The 2000 decision to price quotes in decimals of a dollar was probably the most important in a series of U.S. rule changes in the last dozen years that sowed the seeds of high-frequency trading.

A spread of 25 cents for a Nasdaq stock was not uncommon 15 years ago, when market makers and floor specialists had fixed commissions and wooed clients to win business.

The late 1990s introduction of alternative trading venues was another regulatory turning point, as well as a 2005 "trade-through" rule that ensured investors get the best U.S. bid or offer, no matter where it was.

Transactions are dramatically faster, and the duration of time long-term investors own securities has been shortened. Eighteen months is now considered very long, compared with two or three years about half a decade ago.

Another complaint that haunts high-frequency trading is secrecy — not just around their firms' strategies but even who they are. A number of firms declined to be interviewed by Reuters.

"People think that high-frequency trading firms … are secretive because they're doing something untoward," Narang said. "Really the reason they're secretive is because as soon as they spill the beans other people can compete with what they're doing."

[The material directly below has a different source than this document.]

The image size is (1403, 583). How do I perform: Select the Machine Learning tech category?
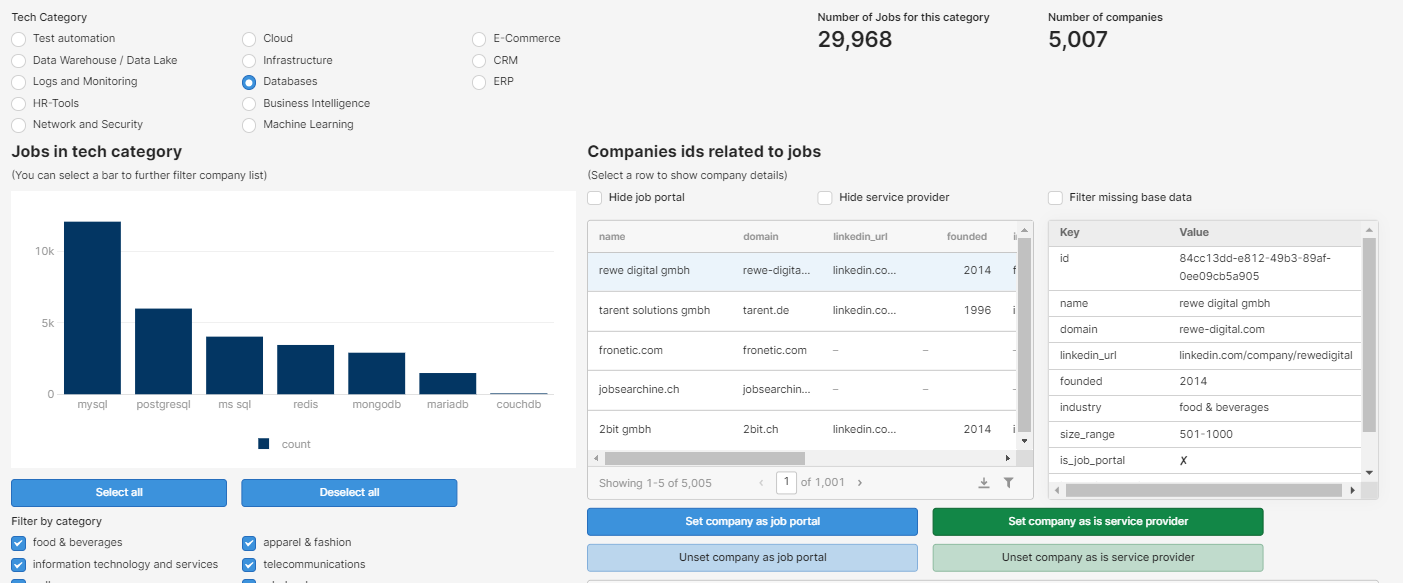(249, 125)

All Wall Street firms want to stay under the radar screen, said Robert Olman, president of Alpha Search Advisory Partners, an executive search firm for hedge funds and prop shops.

"Once you're successful, once you have a system that's making money, you become very secretive because it's very easy for one of your guys to leave and replicate it," he said. That's the reason behind Coca-Cola Co's closely guarded formula for making Coke, he said.

"What are the exact ingredients and proportions of Coca-Cola? Is there something wrong going on at Coca-Cola?" he said. "That's the point. It's replication, ease of replication. The barriers to entry, to competing, are not too high."